Explosions in the Sky: All of a Sudden I Miss Everyone

The first Explosions in the Sky album I listened to was The Earth Is Not a Cold, Dead Place. I thought labelmates mono had a far stronger sound, but the more genteel aspects of the album ultimately won me over.

The second Explosions in the Sky album I listened to was How Strange Innocence. The band itself disclaimed the album as a product of youth, and I have to say a bigger studio budget did the quartet real justice. Not to say this auspicious debut was bad.

The third Explosions in the Sky album I listened to was Those Who Tell the Truth Shall Die, Those Who Tell the Truth Shall Live Forever. Then I understood how powerful the band’s music can be.

Which brings me to the fourth Explosions in the Sky album, All of a Sudden I Miss Everyone. It doesn’t stray too far from what has gone before, but it’s hard to dismiss there’s something different this time around.

The Earth Is Not a Cold, Dead Place, unwittingly or not, had a certain classicism to it, a grandeur and complexity that could translate well into chamber music. (From post-rock to post-classical, as if a distinction between the two could be made.)

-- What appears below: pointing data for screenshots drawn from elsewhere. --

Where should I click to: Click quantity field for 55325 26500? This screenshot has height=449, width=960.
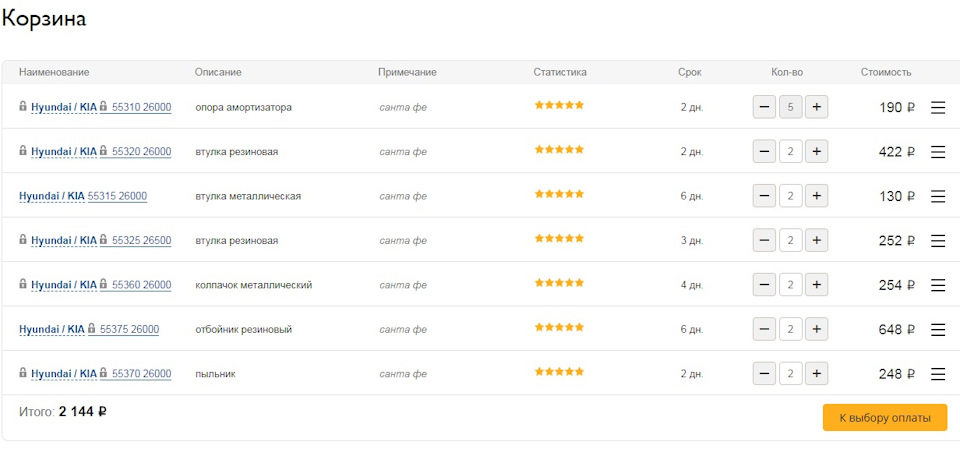(790, 241)
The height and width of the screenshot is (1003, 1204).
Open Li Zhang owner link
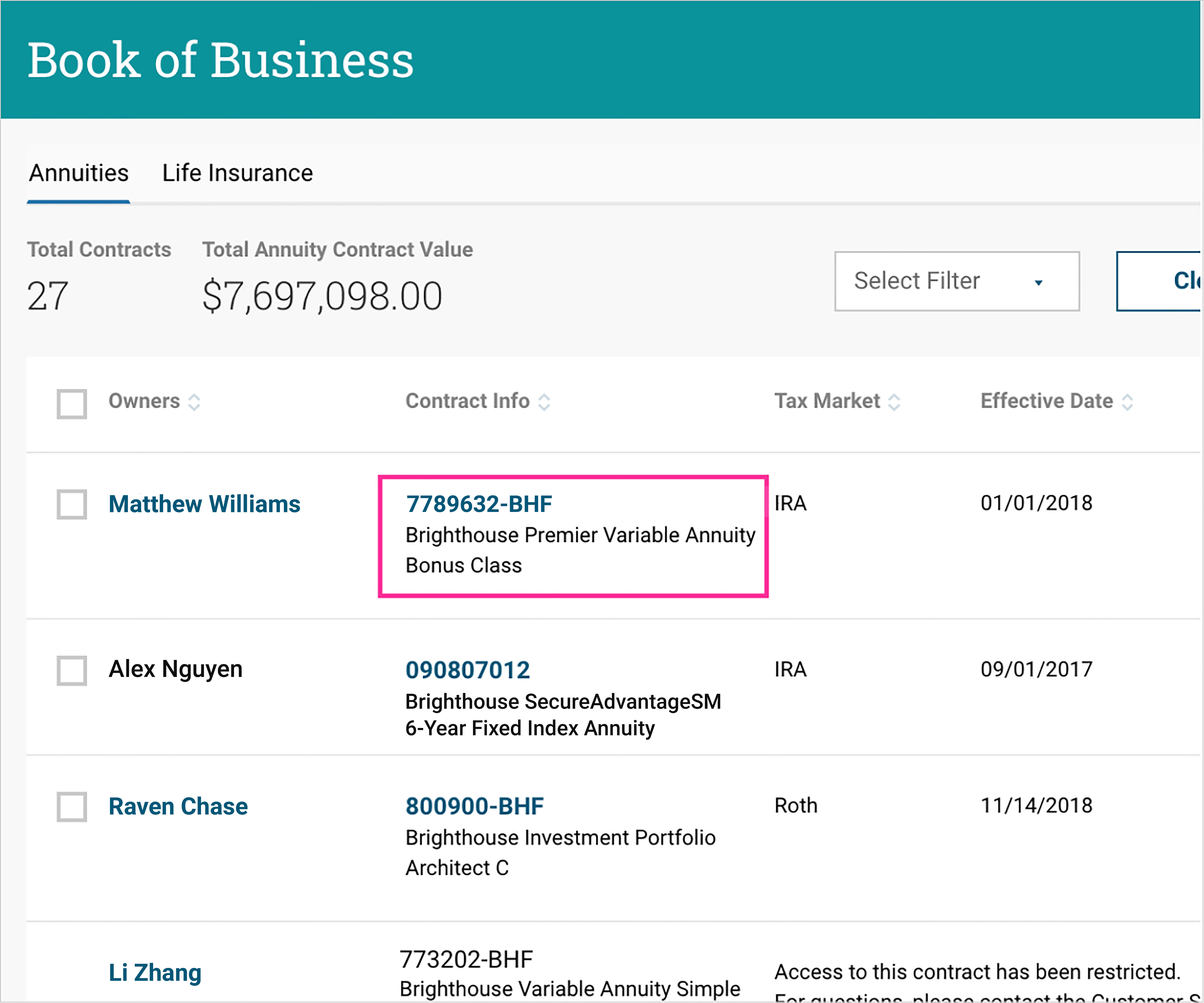pyautogui.click(x=155, y=973)
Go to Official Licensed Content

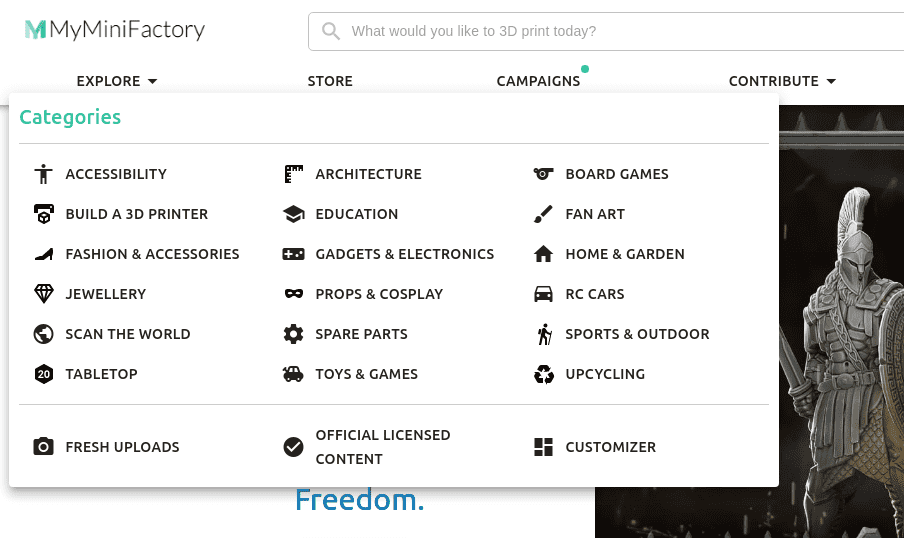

By comparison, All of a Sudden I Miss Everyone brings the band back to the brutal force of Those Who Tell the Truth …, but it still retains its predecessors’ sense of scale. Is this album perhaps the indie rock answer to a symphonic work? I can almost visualize new music pundits and indie hipsters scoffing at such an idea.

Perhaps I’m far too willing to assign All of a Sudden I Miss Everyone a greater scope than its aim because the band’s music is essentially the soundtrack for the television show Friday Night Lights. (Explosions in the Sky also scored the movie on which the show is based.)

As absolute music, the work of Explosions in the Sky is bombastic and hulking, far too serious to include as a component in the "sex, drugs, rock ‘n’ roll" troika. But when underscoring the drama unfolding on the small screen — and believe me, Friday Night Lights is up there with Battlestar Galactica in terms of quality television — Explosions’ music expresses more poignancy than a post-Romantic score played by a full-size orchestra.

And the show’s music directors often use the sparest moments in the band’s music.

All that to say All of a Sudden I Miss Everyone is a tightly-focused, complete work, not just a collection of the group’s six newest songs. Pianos and sampled instruments make their way into the wash of guitars this time around, wonderfully augmenting Explosions’ signature sound without distracting from it.

In addition to that expansion, Explosions in the Sky plays much harder this time out, perhaps even surpassing the intensity of its previous work. There’s a sense of architecture behind the writing but also a sense of abandon in the performances.

My only complaint is with the packaging. A remix disc is included with the first pressing of the album (I assume), and there’s nothing on the disc face to distinguish it from the album proper. I ended up listening to parts of the remix disc first, wondering why Explosions in the Sky had gone all glitchy. (Start with the disc with a lamp.)

All of a Sudden I Miss Everyone does a fine job of stretching the vast boundaries set by the band’s earlier albums, and it finds Explosions in the Sky producing something truly whole.

[Huh. That’s got to be some the wankiest writing I’ve ever done.]